On the possible mechanism involved, the researchers suggest that the well-known anti-inflammatory effects of statins may be a factor. In addition, statins have been shown to have antiproliferative effects and thus may have the potential to halt the cell-cycle progression in cancer cells, they note.
Yiu points out that the chemoprevention effect seen in this study seemed to be independent of lipid control and low-density lipoprotein (LDL) levels, “so we don’t think this effect is driven by LDL lowering alone.”
He notes that although heart failure itself is not a current indication for treatment with statins, many heart failure patients have other conditions for which statins are indicated, such as ischemic heart disease, previous stroke, and diabetes.

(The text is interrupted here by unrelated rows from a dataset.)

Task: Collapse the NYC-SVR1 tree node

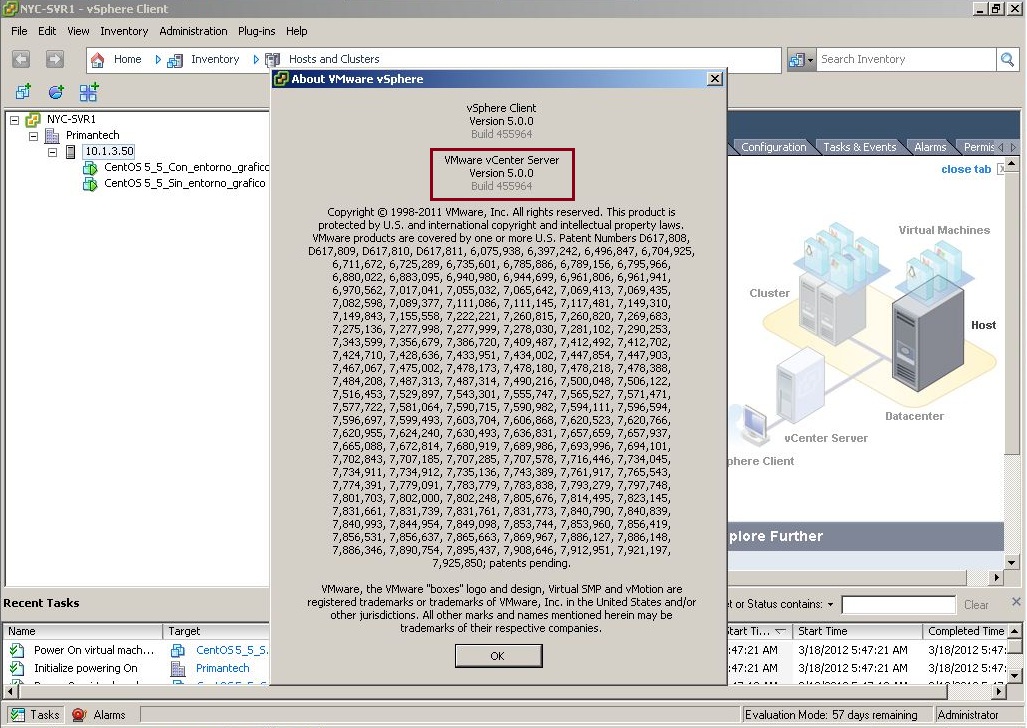Action: [13, 118]
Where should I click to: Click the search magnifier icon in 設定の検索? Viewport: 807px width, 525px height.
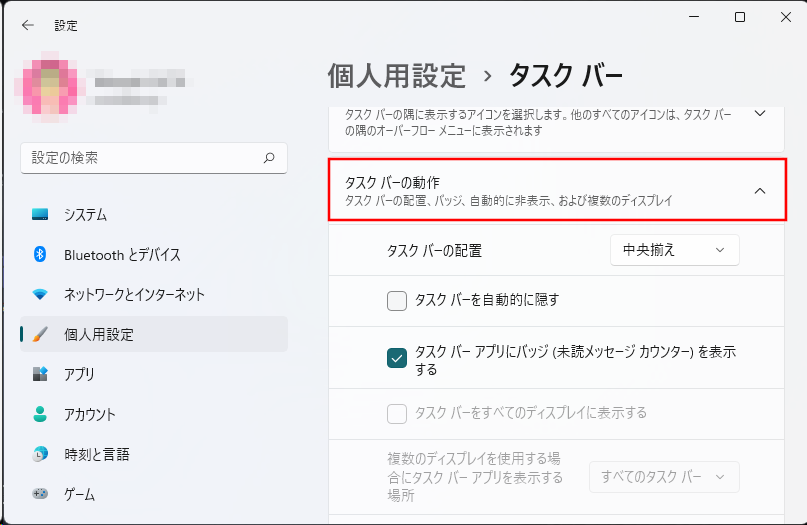tap(268, 158)
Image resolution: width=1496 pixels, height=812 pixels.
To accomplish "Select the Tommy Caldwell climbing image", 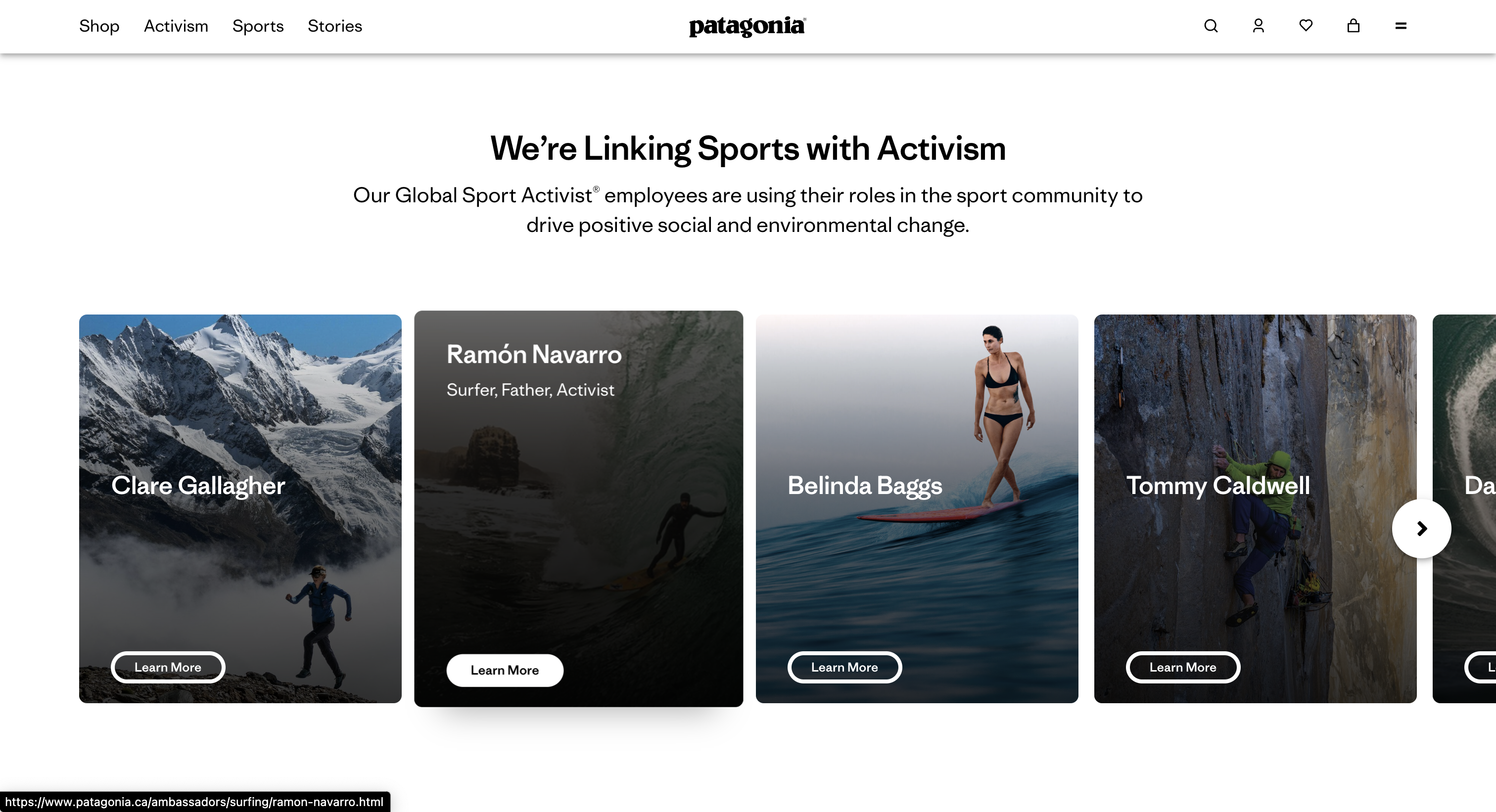I will coord(1256,508).
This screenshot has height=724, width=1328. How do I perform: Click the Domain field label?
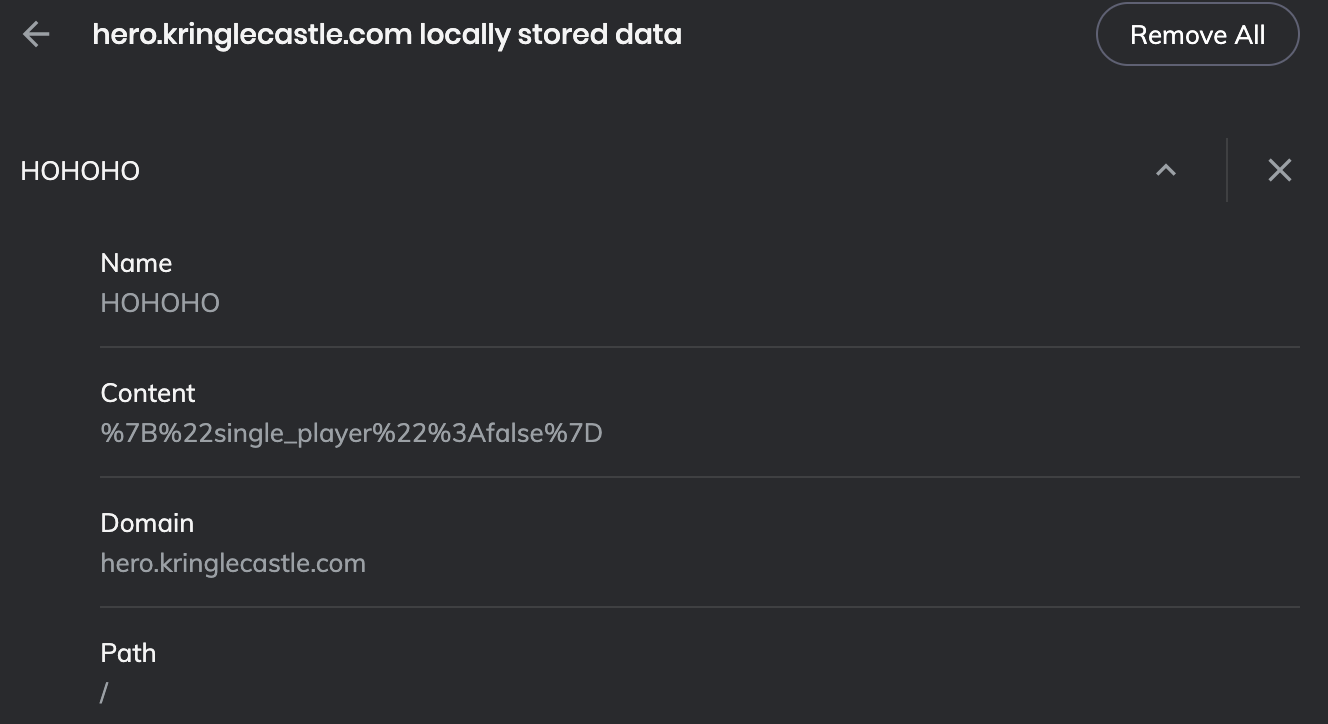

“Our results show that we have to think about noncardiovascular as well as cardiovascular complications in heart failure patients,” Yiu concluded. “While we can’t recommend statins specifically for preventing cancer in heart failure patients based on this observational data, I think these results should encourage clinicians to make sure patients with heart failure who do have an indication for statins are on one of these drugs. And this data also provides support for a randomized trial to obtain firm evidence of this effect.”
Robust Observational Data
Commenting for Medscape Medical News, James Kirkpatrick, MD, professor of medicine at University of Washington Medical Center, Seattle, Washington, said: “This study provides some of the most robust observational data to date suggesting a protective effect of statins against cancer. But, like prior studies, it provides correlative, rather than causative, evidence, and we lack definitive evidence to undergird recommendations for the widespread use of statins solely for the prevention of cancer, even in heart failure populations.”
Although Kirkpatrick agrees with Yiu that a randomized trial would be needed for such recommendations, he says the current study may help some patients and clinicians who are weighing available evidence on benefits, burdens, and risks of statin therapy and sway them toward statin use.
“Some patients with heart failure and a family history (or, perhaps, personal history) of cancer and an appropriately elevated coronary artery disease risk may be more convinced to opt for statin therapy,” he suggests.
Kirkpatrick points out that there has been somewhat of a “trade-off” in cardiology ― cardiovascular deaths are being prevented, and more patients are living long enough to develop cancer and dementia.
“While many are happy to have a longer life, for some in the geriatric population who are faced with the question of what they want to die from, the calculus may be different. This study suggests that perhaps statins may partially ameliorate this dilemma,” he added.
The study was supported by Sanming Project of Medicine, Shenzhen, China, and the University of Hong Kong–Shen Zhen Hospital Fund for Shenzhen Key Medical Discipline. The researchers have disclosed no relevant financial relationships.